Das HAU Hebbel am Ufer ist Ankerinstitution für die freien performativen Künste in Berlin. Ohne festes Ensemble werden internationale Koproduktionen, Festivals und Projekte der Berliner und der (inter-)nationalen Theater- und Tanzszene entwickelt und gezeigt. Wichtige Eckpfeiler des Programms sind ein Repertoire mit Wiederaufnahmen von Choreograf*innen wie Meg Stuart und Anne Teresa De Keersmaeker oder Gruppen wie She She Pop, Gob Squad und Rimini Protokoll sowie thematische Festivals, wie beispielsweise „Männlich Weiß Hetero. Ein Festival über Privilegien“ (2015), „Return to Sender. Künstlerische Positionen aus Ägypten, Äthiopien, der Demokratischen Republik Kongo, Marokko, Mosambik und Südafrika“ (2015), „Die Ästhetik des Widerstands. Peter Weiss 100“ (2016) oder „Utopische Realitäten. 100 Jahre Gegenwart mit Alexandra Kollontai“ (2017).
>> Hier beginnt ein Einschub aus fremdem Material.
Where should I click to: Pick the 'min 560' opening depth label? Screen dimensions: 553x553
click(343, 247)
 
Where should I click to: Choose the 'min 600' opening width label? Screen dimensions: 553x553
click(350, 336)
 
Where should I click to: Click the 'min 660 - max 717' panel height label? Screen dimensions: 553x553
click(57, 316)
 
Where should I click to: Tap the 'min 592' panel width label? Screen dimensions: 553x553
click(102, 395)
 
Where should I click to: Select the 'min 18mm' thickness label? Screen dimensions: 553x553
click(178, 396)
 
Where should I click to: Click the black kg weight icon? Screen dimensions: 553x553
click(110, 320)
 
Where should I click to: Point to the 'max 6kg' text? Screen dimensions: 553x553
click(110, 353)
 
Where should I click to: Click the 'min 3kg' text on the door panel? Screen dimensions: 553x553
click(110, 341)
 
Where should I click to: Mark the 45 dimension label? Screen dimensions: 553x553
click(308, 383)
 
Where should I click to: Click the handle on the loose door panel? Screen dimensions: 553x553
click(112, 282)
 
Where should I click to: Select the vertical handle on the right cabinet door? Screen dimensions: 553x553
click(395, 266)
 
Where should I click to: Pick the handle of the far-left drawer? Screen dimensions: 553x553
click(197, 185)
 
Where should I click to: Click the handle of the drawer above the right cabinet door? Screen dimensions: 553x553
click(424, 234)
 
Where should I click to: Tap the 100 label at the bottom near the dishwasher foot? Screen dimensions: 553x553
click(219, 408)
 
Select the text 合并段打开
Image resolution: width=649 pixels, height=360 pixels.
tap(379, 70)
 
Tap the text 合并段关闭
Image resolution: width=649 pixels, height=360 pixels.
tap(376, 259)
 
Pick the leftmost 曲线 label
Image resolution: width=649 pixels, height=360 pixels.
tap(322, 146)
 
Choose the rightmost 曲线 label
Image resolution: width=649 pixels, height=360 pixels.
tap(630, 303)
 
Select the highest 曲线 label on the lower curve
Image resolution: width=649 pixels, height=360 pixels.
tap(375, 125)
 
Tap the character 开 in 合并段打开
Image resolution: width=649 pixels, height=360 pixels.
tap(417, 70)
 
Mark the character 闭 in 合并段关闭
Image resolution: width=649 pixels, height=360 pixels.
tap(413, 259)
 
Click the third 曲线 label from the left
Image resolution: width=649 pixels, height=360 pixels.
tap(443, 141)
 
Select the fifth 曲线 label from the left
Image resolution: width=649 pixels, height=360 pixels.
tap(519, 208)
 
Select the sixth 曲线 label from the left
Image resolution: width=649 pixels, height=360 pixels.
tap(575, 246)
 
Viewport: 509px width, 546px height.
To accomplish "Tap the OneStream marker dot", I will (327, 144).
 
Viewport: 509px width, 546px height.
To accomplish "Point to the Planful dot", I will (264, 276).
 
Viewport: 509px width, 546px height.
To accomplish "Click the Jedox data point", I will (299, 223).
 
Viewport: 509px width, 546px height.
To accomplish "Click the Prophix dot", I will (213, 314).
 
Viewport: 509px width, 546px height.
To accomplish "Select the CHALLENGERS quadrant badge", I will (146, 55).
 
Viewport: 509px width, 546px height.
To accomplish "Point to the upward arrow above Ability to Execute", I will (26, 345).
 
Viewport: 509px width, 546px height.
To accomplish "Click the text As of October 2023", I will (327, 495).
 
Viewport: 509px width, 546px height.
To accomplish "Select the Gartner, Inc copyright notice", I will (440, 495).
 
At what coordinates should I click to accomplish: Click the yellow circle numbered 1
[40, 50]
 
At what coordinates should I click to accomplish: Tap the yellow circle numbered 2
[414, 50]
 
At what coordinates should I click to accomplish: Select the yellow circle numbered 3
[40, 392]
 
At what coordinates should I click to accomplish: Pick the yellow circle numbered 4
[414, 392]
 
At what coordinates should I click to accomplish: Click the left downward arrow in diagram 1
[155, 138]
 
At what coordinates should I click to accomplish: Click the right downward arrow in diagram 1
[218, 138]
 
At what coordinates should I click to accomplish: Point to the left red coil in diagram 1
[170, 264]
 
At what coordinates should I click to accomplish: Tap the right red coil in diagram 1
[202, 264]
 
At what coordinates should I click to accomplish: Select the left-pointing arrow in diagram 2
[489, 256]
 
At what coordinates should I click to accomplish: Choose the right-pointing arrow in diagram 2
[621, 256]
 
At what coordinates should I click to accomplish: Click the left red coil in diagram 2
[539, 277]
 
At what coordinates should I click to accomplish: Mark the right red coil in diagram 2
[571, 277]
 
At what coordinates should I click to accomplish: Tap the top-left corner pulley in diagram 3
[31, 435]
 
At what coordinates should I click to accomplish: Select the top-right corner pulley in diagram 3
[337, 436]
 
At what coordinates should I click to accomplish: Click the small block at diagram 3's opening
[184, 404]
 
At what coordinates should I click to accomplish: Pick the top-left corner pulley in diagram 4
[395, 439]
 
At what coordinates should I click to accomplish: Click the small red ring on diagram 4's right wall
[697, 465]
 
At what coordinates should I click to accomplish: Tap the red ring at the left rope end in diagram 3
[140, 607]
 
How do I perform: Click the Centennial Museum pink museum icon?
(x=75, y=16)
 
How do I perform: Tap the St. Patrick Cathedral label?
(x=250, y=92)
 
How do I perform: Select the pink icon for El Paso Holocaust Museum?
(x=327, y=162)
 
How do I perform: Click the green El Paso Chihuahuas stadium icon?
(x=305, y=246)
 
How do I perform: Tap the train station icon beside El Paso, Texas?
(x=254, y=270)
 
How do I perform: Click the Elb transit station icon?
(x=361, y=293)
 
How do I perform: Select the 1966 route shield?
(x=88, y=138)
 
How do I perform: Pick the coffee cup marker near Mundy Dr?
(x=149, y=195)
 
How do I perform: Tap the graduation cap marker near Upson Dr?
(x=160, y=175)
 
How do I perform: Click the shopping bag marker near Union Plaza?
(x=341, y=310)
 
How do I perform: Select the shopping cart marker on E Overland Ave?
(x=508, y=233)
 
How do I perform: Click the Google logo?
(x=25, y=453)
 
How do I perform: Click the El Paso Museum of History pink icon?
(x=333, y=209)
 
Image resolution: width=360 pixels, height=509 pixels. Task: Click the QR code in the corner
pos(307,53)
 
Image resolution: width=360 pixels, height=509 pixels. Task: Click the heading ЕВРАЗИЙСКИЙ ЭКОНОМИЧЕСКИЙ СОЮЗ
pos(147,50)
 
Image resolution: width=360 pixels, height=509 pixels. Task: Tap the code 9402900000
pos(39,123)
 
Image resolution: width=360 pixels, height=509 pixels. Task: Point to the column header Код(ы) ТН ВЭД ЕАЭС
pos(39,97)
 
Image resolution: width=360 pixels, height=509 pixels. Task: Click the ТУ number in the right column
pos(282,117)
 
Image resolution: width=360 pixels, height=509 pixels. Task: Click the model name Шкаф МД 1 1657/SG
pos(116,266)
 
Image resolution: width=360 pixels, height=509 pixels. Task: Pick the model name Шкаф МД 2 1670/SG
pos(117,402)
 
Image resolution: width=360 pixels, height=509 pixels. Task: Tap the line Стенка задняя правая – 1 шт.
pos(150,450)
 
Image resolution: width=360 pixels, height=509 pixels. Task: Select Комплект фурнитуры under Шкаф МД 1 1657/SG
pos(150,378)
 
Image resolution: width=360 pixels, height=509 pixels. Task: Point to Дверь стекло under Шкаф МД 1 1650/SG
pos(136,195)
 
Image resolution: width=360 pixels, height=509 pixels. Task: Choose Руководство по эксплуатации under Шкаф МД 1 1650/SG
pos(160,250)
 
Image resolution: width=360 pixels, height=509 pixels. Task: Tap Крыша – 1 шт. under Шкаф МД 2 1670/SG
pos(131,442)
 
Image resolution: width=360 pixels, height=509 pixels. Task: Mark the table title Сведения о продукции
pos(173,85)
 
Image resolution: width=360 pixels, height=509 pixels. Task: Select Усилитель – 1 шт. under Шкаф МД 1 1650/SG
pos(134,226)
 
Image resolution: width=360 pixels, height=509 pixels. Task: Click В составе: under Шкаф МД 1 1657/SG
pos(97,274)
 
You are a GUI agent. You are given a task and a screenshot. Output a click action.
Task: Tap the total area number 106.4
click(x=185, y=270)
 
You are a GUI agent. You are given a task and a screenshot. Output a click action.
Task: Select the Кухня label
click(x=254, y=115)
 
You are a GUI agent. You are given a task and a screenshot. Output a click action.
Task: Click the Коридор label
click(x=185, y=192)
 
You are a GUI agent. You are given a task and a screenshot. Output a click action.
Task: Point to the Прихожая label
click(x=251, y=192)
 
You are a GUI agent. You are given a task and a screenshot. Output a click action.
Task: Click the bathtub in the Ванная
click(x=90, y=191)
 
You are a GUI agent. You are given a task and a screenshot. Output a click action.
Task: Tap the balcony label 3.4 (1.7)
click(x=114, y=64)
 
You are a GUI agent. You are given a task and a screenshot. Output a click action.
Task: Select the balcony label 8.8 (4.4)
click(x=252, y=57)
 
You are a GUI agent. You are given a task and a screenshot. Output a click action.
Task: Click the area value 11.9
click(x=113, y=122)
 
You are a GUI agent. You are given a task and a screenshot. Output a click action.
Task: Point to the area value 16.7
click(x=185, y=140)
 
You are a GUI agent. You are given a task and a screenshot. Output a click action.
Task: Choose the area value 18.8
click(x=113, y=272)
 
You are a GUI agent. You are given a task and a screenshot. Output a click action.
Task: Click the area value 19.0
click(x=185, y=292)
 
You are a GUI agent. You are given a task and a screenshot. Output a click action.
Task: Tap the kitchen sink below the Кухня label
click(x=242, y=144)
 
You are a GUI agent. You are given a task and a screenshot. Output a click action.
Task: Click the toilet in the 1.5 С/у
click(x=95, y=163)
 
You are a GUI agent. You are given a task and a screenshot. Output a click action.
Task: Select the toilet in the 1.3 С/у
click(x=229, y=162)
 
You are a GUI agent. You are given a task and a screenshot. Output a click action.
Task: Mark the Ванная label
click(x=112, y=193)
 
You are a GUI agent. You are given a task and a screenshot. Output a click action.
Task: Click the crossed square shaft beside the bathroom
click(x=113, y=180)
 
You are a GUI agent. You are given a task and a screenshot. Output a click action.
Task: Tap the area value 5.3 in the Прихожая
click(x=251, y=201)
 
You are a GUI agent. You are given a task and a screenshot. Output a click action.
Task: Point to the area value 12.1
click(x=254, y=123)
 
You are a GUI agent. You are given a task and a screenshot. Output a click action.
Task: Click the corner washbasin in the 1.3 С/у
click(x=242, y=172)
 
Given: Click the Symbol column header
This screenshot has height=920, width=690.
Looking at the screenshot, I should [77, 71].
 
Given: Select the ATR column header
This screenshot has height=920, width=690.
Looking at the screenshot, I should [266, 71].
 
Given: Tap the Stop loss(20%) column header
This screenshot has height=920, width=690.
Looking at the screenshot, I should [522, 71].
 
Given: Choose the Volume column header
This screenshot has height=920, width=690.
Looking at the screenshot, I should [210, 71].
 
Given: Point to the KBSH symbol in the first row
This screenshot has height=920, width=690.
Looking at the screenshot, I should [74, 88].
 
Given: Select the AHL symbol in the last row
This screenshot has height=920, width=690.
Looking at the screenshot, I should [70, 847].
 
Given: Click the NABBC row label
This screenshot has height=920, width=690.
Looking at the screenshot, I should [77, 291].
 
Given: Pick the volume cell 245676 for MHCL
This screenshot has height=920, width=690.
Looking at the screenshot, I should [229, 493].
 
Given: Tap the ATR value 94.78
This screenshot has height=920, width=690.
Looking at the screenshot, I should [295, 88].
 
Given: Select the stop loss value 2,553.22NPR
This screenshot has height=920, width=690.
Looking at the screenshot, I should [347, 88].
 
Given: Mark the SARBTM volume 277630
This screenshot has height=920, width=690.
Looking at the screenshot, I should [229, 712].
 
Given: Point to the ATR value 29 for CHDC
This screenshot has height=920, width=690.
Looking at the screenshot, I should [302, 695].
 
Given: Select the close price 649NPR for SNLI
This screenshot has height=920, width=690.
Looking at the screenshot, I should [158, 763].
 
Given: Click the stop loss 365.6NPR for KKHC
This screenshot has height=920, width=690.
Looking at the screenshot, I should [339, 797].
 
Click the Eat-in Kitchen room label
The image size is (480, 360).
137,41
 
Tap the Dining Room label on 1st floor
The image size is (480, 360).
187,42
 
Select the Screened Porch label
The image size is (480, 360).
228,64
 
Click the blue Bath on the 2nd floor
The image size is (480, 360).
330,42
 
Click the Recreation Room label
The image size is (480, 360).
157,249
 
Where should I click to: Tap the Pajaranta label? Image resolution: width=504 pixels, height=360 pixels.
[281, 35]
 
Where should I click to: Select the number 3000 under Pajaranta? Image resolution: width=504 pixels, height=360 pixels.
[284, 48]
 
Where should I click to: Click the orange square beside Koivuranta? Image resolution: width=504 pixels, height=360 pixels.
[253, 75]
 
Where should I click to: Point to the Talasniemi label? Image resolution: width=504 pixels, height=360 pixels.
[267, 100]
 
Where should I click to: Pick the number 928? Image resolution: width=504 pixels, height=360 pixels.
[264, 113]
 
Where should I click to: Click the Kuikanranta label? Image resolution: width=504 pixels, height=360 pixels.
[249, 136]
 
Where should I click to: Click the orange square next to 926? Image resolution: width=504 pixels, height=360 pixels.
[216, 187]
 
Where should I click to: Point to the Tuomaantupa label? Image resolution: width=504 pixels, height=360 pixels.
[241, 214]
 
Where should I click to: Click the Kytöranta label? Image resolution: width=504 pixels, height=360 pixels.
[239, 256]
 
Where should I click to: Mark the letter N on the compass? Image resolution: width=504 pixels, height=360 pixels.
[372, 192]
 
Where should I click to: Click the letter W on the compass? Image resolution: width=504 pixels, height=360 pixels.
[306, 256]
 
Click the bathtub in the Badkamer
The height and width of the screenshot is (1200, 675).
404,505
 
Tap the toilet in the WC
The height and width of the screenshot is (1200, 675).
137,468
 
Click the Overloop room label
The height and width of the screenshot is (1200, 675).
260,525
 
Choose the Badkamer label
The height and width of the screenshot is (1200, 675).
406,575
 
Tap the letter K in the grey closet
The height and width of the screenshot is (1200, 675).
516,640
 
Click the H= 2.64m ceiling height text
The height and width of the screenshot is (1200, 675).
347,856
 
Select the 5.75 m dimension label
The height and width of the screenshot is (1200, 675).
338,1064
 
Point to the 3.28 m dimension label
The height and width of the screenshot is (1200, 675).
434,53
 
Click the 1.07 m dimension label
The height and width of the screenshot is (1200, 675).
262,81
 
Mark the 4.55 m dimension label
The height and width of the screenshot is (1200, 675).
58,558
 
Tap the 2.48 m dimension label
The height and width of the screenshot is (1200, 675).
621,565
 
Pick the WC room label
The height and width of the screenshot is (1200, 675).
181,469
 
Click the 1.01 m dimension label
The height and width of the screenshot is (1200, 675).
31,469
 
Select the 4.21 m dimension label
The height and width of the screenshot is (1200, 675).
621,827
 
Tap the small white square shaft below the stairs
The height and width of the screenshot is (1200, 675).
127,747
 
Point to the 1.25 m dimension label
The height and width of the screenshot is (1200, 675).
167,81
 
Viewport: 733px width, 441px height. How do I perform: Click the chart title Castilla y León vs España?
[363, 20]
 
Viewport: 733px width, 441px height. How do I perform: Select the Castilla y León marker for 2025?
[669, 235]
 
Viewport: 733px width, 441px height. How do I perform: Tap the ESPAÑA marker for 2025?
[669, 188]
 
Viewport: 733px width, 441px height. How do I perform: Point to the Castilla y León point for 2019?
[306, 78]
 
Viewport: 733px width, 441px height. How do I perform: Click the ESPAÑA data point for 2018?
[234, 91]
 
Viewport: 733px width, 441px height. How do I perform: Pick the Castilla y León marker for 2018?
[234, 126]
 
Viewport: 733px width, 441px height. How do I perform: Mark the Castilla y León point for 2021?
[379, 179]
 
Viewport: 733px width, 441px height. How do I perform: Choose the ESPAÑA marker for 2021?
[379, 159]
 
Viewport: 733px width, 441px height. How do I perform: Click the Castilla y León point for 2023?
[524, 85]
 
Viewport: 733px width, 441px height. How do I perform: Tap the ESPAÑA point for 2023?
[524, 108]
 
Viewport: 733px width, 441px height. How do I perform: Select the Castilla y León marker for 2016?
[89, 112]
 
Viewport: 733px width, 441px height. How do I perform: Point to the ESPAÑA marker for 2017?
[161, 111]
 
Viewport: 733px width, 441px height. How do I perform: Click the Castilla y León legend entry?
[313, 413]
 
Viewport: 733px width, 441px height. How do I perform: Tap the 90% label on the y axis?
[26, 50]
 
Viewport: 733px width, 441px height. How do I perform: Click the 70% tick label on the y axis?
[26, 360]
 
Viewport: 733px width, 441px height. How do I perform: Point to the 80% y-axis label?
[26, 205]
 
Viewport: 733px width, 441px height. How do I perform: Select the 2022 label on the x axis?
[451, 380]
Choreograf*innen wie Kat Válastur, Ligia Lewis, Jeremy Wade und Jefta van Dinther sind eng mit dem Haus verbunden. Regelmäßig sind im HAU Hebbel am Ufer Arbeiten von Regisseur*innen wie Nicoleta Esinencu, Alexandra Pirici, Mariano Pensotti und Kornél Mundruczó, und von Künstler*innen wie Phil Collins und Miet Warlop zu sehen. Die Entwicklung des HAU Hebbel am Ufer als internationales Produktionshaus ermöglicht es, Berlin als eine diverse Stadtgesellschaft mitzugestalten.